Beginning at the line with "Ablehnen (756, 1316)" in the records below, return each line up to and including the last, exactly as it stands, but not the pictures.

Top of Data excerpts

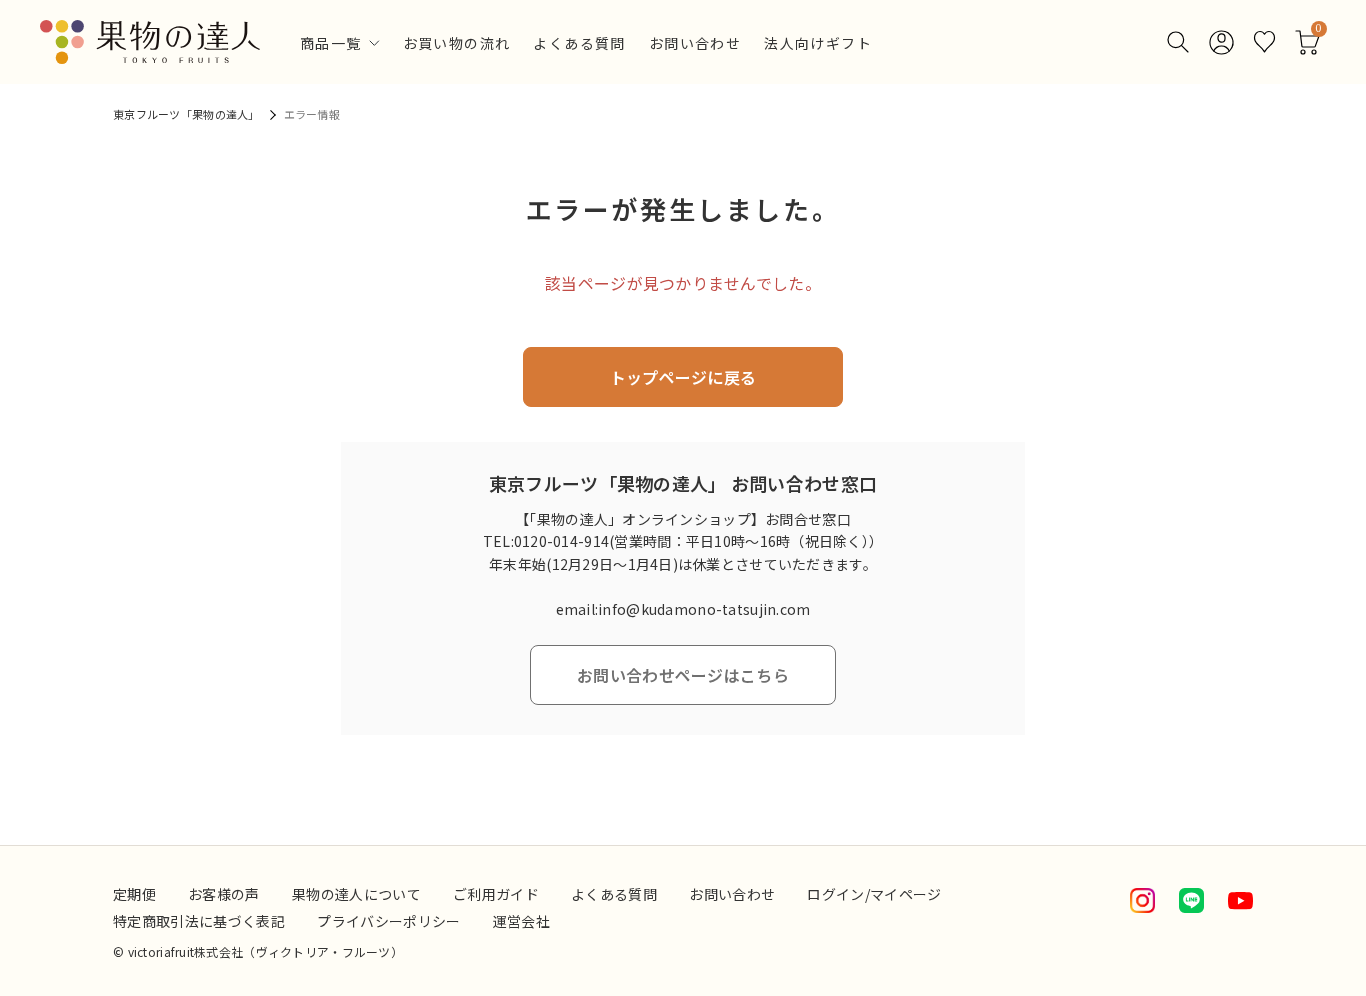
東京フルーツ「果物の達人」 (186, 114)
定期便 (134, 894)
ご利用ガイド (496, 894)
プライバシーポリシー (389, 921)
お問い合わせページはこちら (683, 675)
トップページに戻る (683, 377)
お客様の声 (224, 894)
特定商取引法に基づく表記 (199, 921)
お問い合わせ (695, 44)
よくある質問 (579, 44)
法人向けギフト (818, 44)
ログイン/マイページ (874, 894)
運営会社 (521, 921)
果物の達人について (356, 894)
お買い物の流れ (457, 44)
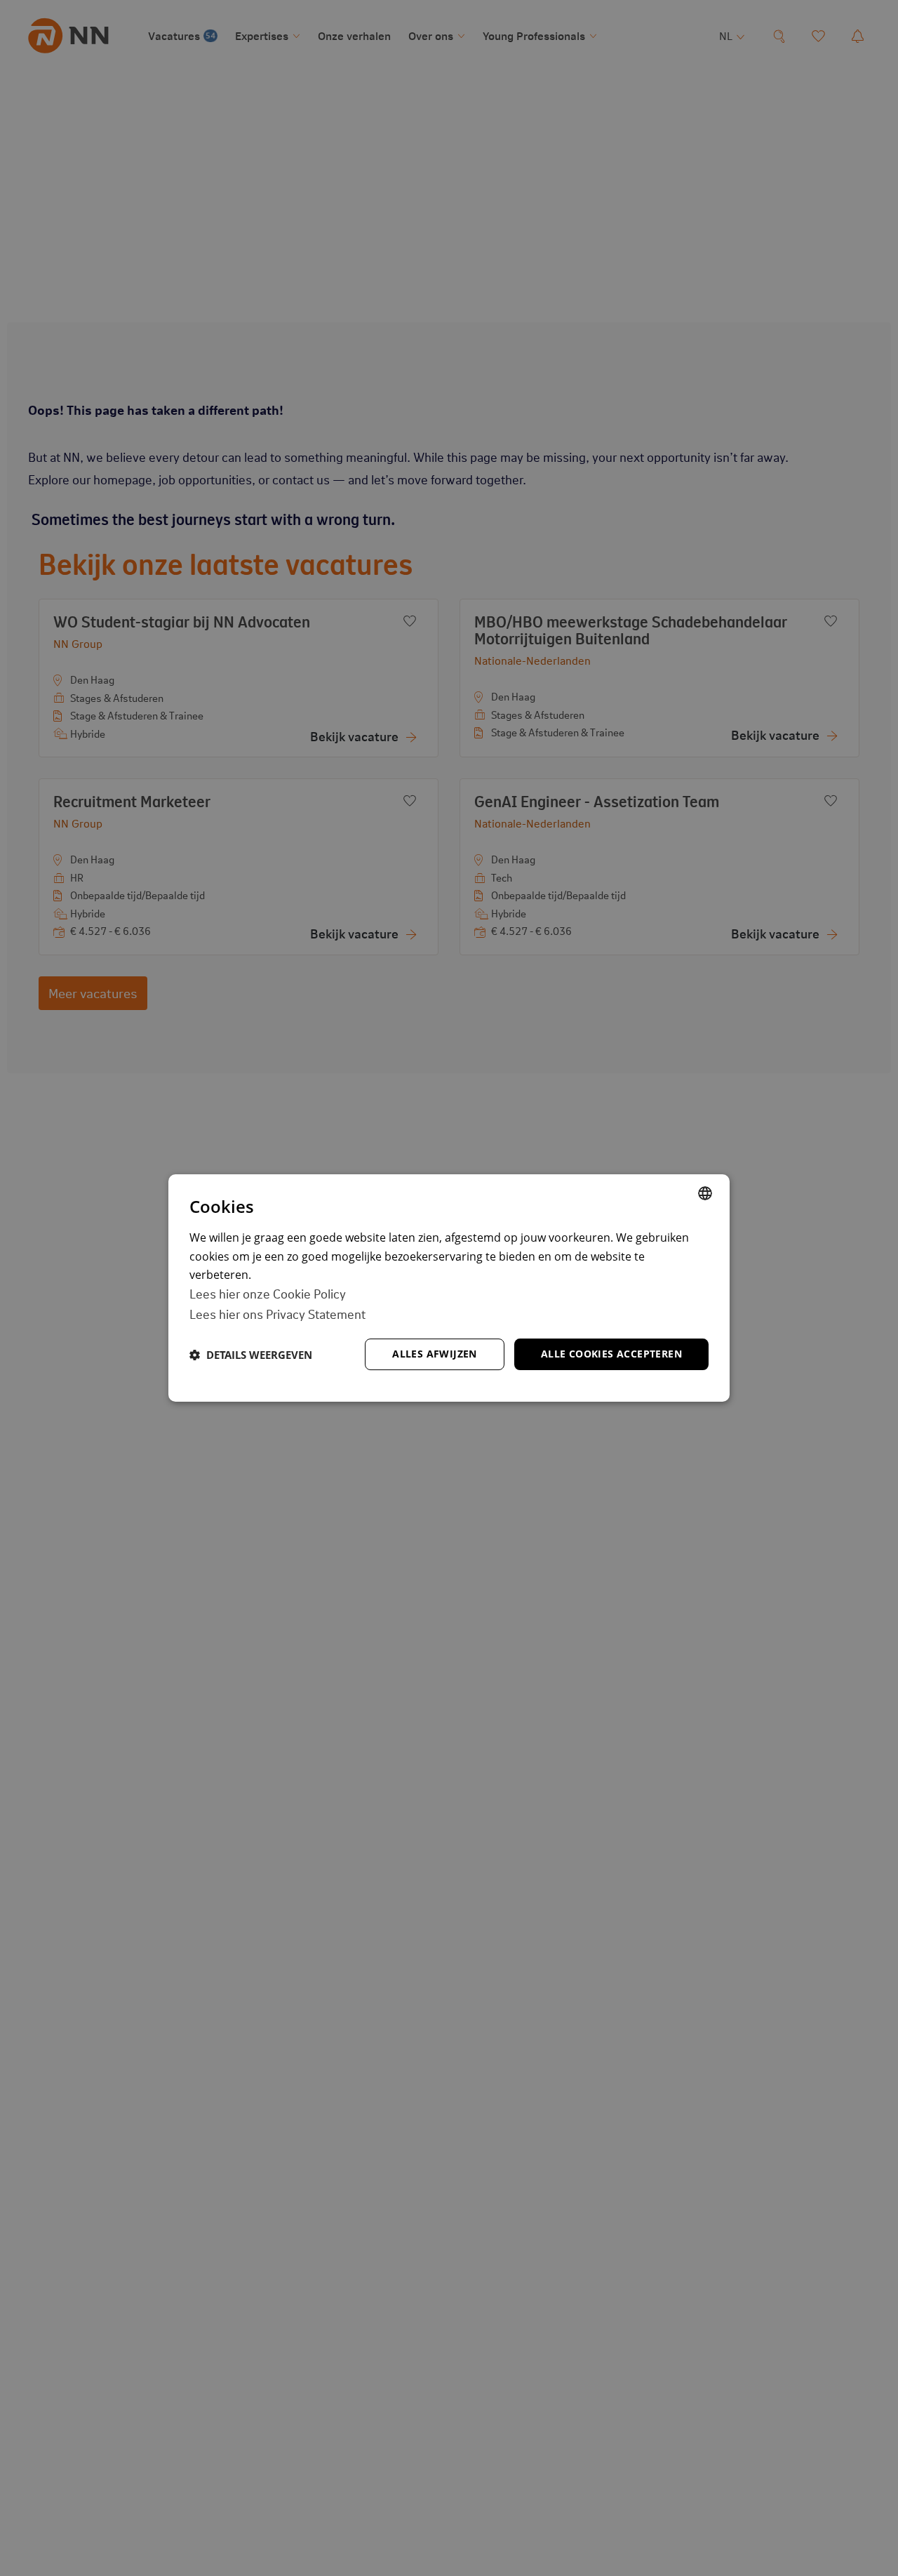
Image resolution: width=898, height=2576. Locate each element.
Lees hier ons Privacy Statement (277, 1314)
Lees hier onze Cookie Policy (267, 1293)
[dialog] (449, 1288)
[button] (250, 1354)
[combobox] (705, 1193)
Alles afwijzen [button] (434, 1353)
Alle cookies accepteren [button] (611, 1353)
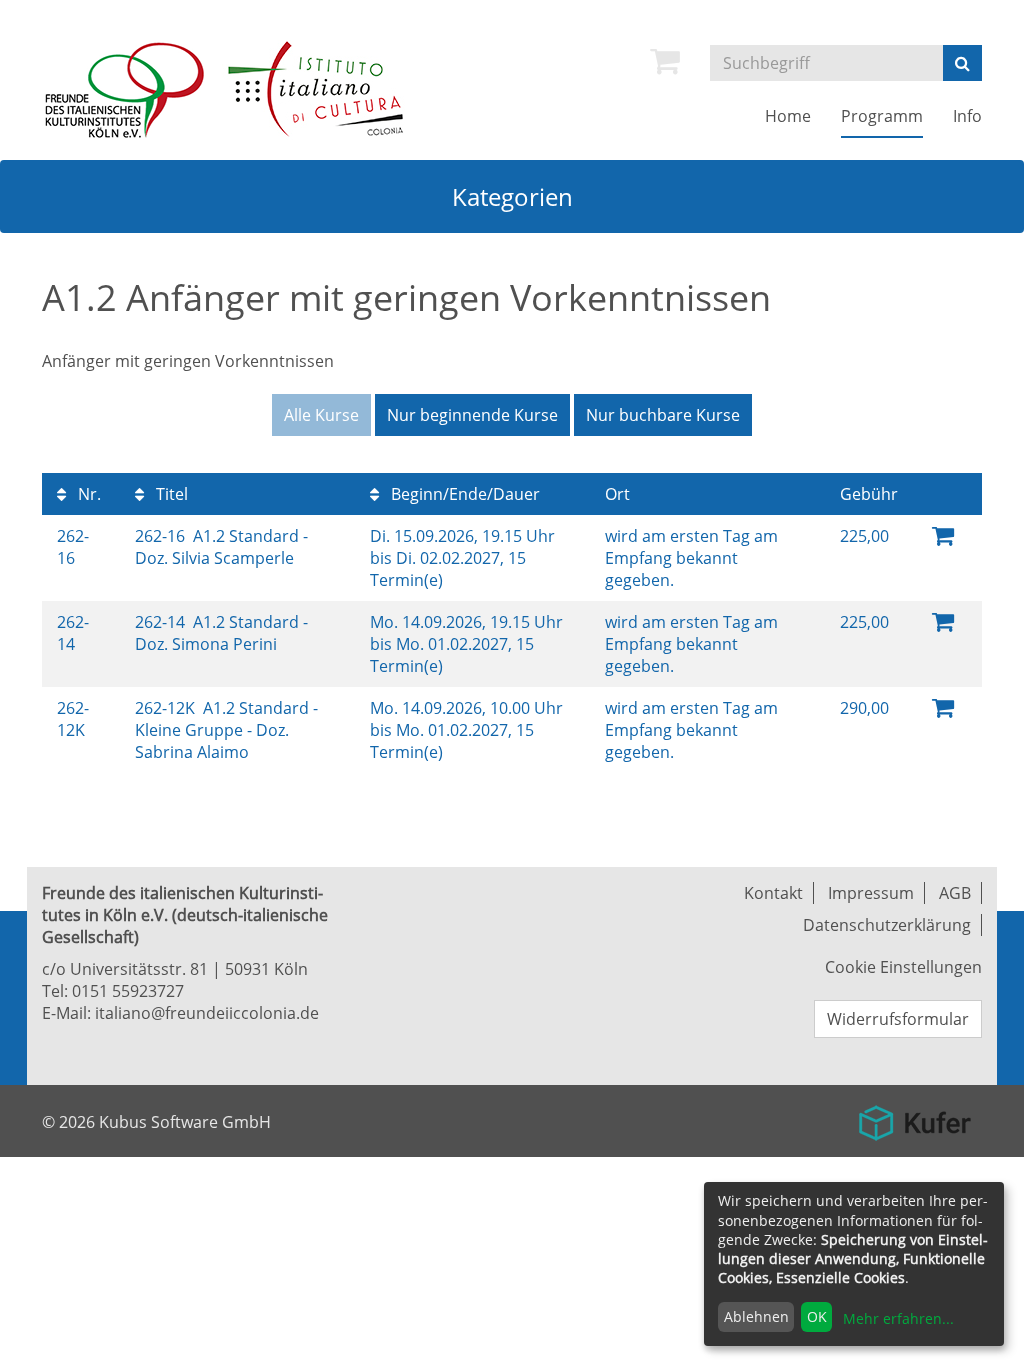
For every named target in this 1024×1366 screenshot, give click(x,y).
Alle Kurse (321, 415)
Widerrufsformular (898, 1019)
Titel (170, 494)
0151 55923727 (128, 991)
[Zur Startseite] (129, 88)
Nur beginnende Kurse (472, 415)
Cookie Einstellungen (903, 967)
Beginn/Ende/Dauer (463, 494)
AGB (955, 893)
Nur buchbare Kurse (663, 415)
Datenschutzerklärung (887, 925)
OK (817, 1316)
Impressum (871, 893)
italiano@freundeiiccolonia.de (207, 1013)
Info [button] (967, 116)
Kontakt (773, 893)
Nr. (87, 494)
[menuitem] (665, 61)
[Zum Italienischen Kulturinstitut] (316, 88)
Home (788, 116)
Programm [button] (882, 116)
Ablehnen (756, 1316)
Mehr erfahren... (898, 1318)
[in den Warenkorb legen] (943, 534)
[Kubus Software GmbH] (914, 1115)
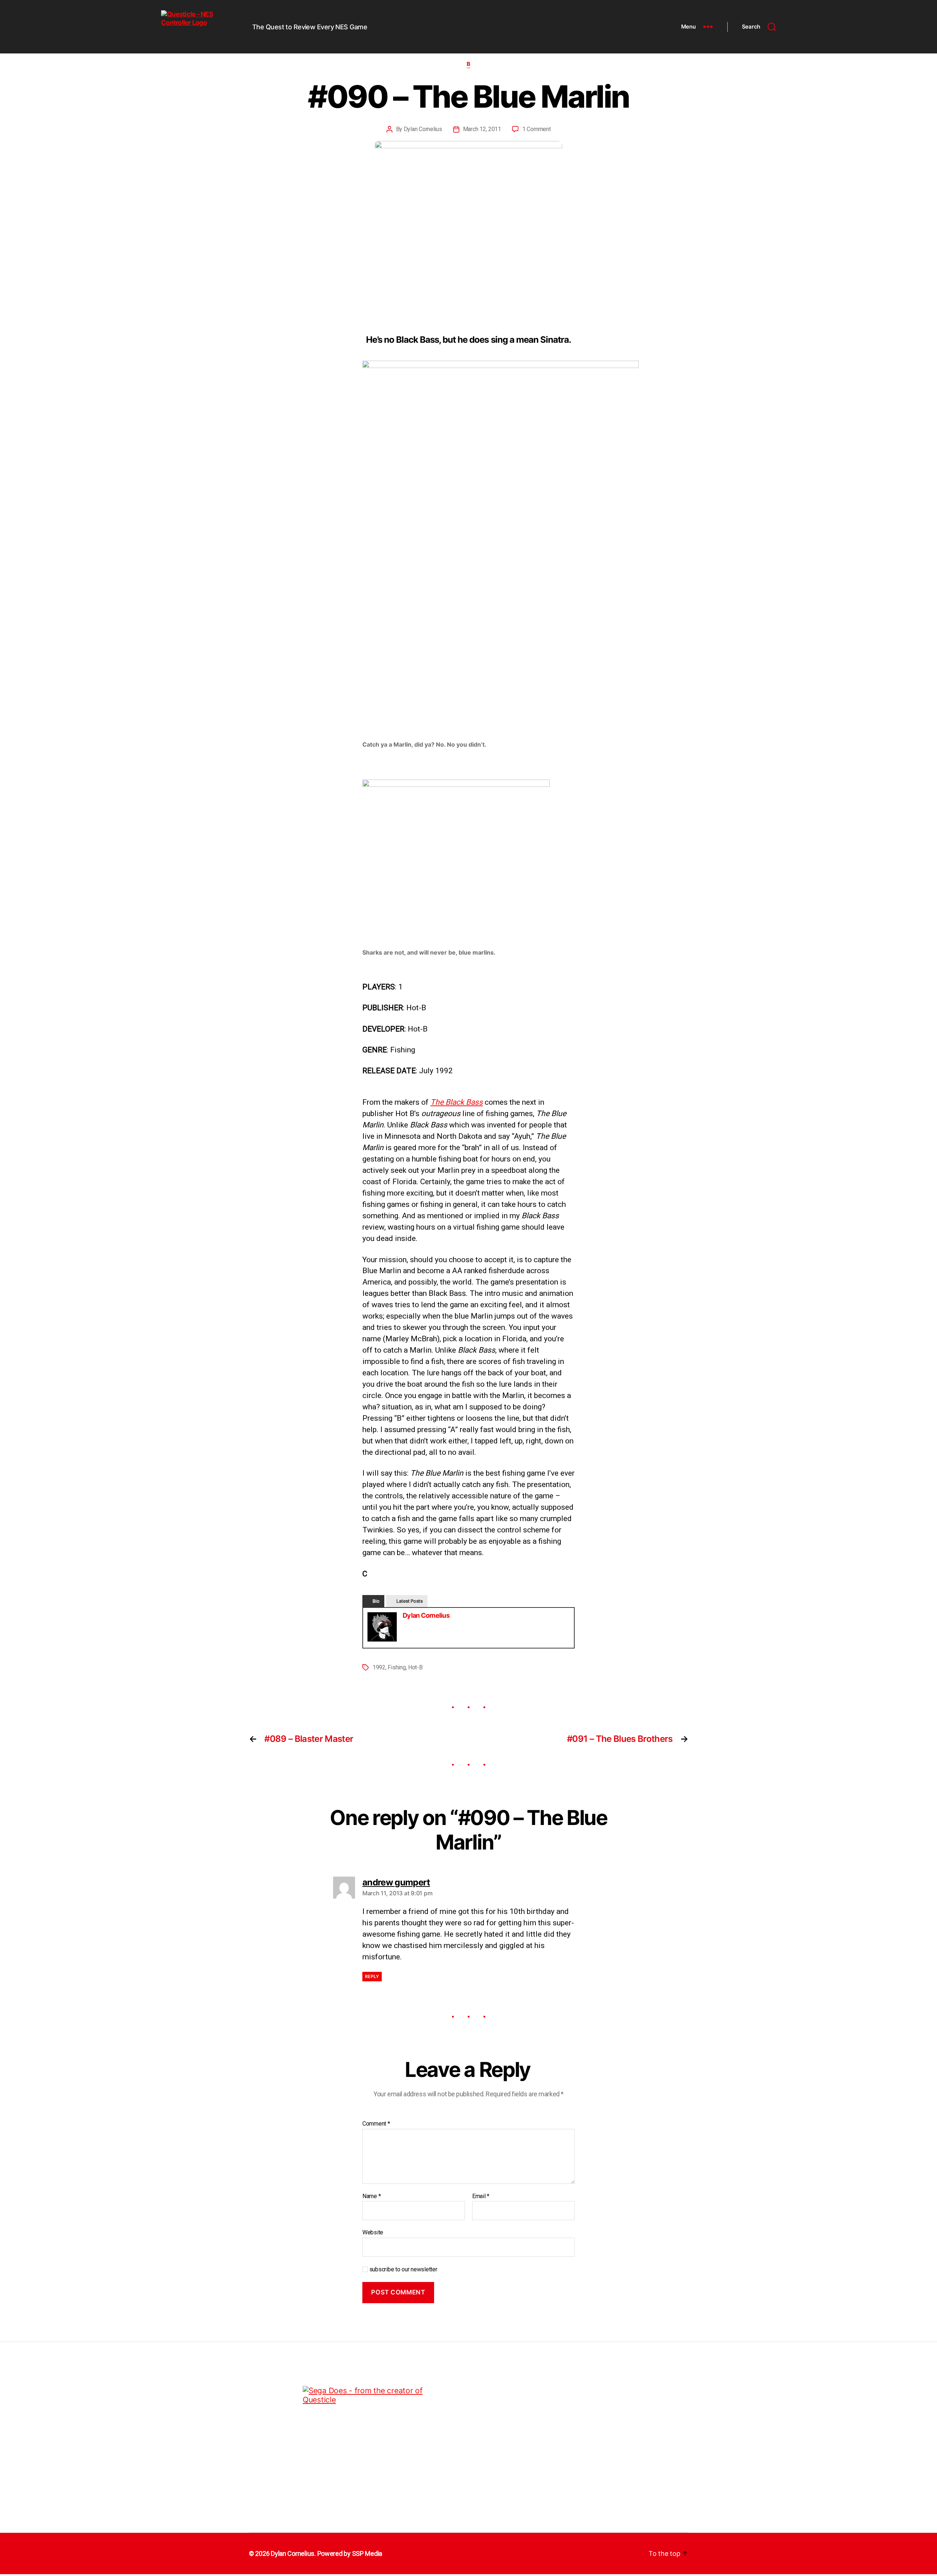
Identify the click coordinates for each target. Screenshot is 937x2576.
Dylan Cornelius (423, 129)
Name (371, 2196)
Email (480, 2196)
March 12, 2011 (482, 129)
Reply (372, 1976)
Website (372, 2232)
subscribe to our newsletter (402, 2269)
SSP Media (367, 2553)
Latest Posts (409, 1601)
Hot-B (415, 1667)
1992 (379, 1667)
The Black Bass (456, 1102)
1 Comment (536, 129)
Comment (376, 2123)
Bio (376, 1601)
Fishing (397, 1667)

Bottom of Data excerpts

Answer to the problem:
Ablehnen (756, 1316)
Mehr erfahren... (898, 1318)
[in den Warenkorb legen] (943, 534)
[Kubus Software GmbH] (914, 1115)
Identify the click coordinates for each target. Screenshot is 937x2576.
Dylan Cornelius (423, 129)
Name (371, 2196)
Email (480, 2196)
March 12, 2011 (482, 129)
Reply (372, 1976)
Website (372, 2232)
subscribe to our newsletter (402, 2269)
SSP Media (367, 2553)
Latest Posts (409, 1601)
Hot-B (415, 1667)
1992 (379, 1667)
The Black Bass (456, 1102)
1 Comment (536, 129)
Comment (376, 2123)
Bio (376, 1601)
Fishing (397, 1667)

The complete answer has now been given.